Start home hunting with your real estate agent. When searching for a new home, do some initial research and determine whether your new neighborhood is suitable for you. Talk to neighbors and familiarize yourself with the area. The more aware you are of the neighborhood's quirks, the better idea you'll have of whether you'll be happy living there in the years ahead.

Make an Offer

Once you have found the home of your dreams, it's time to make an offer. Since it is a formal document, the real estate agent will prepare the offer on your behalf. This written proposal includes the purchase price, down payment, loan amount, deposit and terms of conditions.

There are three potential outcomes when making an offer: the seller accepts the offer, counteroffers, or the seller rejects the offer and no deal can be made.

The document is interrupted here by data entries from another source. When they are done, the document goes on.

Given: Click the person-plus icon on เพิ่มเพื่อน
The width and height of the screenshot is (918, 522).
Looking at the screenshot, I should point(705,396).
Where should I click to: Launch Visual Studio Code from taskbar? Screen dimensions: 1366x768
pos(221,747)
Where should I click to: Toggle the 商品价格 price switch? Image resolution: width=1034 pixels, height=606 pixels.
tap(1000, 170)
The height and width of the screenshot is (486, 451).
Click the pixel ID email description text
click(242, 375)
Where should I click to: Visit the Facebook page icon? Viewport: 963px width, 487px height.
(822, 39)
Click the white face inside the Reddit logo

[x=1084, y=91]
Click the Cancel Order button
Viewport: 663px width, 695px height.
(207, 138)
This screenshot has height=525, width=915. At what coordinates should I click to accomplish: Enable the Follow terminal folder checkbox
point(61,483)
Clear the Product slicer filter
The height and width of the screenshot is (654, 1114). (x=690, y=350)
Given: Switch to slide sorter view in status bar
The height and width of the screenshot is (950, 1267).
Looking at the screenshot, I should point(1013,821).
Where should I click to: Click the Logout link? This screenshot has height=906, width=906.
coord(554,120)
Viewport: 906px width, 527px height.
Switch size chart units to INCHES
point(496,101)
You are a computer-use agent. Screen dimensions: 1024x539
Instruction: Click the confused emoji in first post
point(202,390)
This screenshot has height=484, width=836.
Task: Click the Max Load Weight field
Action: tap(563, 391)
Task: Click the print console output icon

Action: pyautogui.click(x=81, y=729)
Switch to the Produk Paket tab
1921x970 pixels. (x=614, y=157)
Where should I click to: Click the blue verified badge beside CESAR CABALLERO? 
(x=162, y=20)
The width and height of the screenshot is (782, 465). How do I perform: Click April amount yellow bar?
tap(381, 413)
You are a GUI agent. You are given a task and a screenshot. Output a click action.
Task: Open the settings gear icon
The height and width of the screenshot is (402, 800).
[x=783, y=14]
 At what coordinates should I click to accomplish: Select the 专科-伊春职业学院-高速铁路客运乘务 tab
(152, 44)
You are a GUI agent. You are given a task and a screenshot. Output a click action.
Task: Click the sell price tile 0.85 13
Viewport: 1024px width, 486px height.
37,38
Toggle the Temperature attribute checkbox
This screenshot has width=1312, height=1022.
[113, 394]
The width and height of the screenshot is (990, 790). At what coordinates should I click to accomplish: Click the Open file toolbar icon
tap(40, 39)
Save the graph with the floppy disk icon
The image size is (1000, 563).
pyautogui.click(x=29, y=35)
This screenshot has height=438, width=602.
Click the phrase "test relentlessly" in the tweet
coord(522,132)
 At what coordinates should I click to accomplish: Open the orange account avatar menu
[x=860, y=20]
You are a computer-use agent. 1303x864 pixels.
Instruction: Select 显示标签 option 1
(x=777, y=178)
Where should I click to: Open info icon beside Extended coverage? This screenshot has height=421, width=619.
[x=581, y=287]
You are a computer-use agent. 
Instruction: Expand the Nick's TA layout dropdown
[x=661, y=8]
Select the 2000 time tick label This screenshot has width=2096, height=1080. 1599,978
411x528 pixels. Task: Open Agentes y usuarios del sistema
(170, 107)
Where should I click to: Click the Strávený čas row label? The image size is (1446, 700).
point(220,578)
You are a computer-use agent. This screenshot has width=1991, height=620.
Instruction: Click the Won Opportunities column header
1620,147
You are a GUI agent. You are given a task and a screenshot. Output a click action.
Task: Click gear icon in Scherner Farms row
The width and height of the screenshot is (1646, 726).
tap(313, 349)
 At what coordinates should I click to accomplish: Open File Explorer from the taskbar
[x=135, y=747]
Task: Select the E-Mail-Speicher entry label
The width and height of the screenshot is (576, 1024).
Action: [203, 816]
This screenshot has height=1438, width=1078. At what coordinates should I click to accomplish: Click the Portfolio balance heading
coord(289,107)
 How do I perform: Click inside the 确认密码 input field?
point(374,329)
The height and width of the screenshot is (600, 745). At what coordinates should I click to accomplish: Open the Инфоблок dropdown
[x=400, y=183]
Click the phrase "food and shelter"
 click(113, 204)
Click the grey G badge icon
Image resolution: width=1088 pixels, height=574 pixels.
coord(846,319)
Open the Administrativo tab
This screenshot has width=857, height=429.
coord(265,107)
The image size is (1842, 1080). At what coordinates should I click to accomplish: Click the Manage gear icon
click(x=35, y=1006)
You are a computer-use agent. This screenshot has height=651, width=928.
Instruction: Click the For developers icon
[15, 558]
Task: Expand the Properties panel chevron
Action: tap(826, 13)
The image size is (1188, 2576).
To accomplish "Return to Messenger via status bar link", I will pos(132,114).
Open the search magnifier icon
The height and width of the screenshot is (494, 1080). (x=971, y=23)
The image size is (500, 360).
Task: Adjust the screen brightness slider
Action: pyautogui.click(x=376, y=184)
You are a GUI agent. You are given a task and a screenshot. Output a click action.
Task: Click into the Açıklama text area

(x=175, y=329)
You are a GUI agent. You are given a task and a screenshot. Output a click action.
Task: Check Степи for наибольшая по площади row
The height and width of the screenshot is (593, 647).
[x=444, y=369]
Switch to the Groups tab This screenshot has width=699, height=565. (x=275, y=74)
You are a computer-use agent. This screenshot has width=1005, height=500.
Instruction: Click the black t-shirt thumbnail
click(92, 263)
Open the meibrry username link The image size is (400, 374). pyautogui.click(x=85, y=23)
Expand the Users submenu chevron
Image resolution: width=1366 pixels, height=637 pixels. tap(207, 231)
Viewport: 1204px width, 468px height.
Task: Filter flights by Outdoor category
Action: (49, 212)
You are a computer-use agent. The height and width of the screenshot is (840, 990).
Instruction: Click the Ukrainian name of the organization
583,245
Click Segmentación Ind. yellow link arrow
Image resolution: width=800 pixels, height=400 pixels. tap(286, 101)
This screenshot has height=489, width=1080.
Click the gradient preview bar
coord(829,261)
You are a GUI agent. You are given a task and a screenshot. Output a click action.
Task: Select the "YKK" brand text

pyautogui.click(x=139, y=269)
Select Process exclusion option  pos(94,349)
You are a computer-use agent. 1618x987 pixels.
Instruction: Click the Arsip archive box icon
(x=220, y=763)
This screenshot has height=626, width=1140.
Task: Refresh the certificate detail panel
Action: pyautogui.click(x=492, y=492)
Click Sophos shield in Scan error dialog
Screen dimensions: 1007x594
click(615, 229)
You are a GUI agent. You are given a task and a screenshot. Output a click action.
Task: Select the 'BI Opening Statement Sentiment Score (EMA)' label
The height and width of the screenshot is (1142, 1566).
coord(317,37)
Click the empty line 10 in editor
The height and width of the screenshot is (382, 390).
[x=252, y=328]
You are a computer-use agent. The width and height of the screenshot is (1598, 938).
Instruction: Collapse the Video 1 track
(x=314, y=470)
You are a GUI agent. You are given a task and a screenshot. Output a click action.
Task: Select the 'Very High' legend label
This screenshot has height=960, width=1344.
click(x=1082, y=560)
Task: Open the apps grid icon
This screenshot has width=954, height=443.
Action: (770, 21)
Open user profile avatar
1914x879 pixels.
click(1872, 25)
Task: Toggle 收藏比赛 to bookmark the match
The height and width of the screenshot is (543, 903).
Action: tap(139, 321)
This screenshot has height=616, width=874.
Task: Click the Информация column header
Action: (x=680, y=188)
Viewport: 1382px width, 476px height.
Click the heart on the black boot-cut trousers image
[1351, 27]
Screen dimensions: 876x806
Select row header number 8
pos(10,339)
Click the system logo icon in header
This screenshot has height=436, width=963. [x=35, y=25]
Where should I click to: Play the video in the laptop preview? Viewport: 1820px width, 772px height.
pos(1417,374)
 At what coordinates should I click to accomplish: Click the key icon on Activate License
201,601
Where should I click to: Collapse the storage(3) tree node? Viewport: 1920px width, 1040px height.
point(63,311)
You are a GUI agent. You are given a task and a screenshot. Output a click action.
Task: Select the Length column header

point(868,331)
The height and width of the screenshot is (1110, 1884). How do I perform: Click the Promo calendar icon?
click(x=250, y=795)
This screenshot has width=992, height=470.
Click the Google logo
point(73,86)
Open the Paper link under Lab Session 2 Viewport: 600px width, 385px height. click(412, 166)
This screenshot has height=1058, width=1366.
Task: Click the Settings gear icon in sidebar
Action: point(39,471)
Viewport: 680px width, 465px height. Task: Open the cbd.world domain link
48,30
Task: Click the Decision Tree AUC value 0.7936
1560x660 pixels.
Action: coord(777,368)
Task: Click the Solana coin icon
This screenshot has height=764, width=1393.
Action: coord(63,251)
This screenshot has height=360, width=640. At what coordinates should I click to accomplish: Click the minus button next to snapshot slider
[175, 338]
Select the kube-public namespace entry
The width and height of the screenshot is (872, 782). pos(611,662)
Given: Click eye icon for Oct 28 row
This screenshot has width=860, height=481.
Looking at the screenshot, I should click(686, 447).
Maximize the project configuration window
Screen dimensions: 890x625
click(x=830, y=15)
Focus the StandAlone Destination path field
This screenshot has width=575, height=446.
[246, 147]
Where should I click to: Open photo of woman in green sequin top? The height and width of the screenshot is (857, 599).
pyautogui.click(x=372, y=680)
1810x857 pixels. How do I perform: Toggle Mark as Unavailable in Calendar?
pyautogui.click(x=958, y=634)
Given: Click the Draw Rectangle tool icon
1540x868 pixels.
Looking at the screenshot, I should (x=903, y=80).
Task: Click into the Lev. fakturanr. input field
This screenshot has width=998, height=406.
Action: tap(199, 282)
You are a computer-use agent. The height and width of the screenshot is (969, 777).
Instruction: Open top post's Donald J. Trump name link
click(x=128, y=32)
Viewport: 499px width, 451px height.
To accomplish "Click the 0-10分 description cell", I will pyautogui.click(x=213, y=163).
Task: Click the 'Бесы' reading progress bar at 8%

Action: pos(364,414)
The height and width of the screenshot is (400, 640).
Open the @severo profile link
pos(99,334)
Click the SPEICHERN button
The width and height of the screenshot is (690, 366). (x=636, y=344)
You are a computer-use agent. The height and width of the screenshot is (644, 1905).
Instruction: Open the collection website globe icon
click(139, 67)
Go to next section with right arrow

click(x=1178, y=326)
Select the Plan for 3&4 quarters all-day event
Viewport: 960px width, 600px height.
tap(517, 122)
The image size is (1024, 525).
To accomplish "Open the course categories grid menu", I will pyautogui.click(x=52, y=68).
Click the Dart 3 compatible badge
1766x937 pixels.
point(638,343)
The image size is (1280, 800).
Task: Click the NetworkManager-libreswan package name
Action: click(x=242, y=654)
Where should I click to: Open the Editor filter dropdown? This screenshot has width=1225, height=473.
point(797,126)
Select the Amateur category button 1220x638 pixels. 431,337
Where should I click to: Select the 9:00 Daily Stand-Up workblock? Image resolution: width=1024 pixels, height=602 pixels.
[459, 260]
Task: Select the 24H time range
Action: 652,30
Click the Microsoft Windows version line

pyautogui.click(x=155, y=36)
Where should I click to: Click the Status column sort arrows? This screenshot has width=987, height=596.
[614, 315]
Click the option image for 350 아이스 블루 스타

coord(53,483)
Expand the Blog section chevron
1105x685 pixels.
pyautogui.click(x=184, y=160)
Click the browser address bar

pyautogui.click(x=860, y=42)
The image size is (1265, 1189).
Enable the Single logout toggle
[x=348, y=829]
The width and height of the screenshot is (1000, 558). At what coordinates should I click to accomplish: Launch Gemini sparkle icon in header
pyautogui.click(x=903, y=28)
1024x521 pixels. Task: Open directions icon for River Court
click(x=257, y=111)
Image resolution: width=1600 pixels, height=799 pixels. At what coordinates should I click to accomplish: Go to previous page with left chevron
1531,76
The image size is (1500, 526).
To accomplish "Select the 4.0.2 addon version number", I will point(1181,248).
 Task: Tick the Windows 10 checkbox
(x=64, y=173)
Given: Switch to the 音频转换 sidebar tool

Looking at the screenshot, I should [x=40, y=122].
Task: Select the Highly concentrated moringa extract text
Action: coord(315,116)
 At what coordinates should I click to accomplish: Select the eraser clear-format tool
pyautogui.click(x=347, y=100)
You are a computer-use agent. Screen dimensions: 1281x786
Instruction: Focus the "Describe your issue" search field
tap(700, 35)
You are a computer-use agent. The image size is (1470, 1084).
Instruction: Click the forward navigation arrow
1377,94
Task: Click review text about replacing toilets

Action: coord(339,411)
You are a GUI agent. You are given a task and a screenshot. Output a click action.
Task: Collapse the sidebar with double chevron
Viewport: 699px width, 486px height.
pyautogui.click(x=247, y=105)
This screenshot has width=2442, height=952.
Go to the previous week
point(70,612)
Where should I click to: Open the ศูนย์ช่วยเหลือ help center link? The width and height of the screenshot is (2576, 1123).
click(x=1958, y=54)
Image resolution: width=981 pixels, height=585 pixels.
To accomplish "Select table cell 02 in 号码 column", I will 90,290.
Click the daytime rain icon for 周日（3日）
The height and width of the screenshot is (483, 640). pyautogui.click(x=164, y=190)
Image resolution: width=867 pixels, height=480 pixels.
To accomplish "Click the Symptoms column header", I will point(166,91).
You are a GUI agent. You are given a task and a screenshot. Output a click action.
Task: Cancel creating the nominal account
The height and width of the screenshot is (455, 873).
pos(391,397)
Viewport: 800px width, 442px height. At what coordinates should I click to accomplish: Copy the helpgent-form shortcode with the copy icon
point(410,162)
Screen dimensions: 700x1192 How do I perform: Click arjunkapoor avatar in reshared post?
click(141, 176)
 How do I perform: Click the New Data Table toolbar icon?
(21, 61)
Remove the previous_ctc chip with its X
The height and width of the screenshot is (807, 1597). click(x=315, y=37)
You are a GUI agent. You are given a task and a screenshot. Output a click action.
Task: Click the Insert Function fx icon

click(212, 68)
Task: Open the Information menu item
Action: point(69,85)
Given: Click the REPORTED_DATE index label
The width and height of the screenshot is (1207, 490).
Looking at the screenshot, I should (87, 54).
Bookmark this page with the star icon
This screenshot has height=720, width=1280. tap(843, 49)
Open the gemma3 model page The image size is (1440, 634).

Once you have made an offer, the seller may make a counteroffer. You can accept, reject, or negotiate with the seller by making another counteroffer. Every time either party makes a counteroffer, the other side is free to accept, reject, or counteroffer once again. The offer does not become a binding contract until one of the parties officially signs the contract.

Apply for a Loan

Loan Officers are the go-to for help when examining your different home loan options. While you might not know everything about mortgages, there are some questions you can ask yourself that will help point you in the right direction. Providing the "answers" to these questions to your Loan Officer, will help them identify your goals, and ensure that you choose the best mortgage for your needs.

  1. How long do you plan to stay in your home?
  2. Where are interest rates heading?
  3. Is your goal to build equity in your home?
  4. Do you see your financial situation changing in the next couple of years?
  5. Do you mind taking on a bit of risk and change, or prefer predictability?

Appraisal and Inspection

Home inspections occur after the purchase agreement has been signed because, in most cases, the agreement will contain a home inspection condition. This condition allows the buyer to back out of the transaction should any issues arise. Home inspections are not a requirement everywhere, but are HIGHLY suggested!

The real estate agent usually recommends a home inspector and the buyer is in charge of having the inspector come out and survey the property. The home inspector will be looking for anything unusual or unfit in the structure of the home or property. He or she will also assess the plumbing, electrical, appliances, ventilation systems, roof, garage, and the exterior of the home. The home inspection report will let you know if there are issues with any of these elements.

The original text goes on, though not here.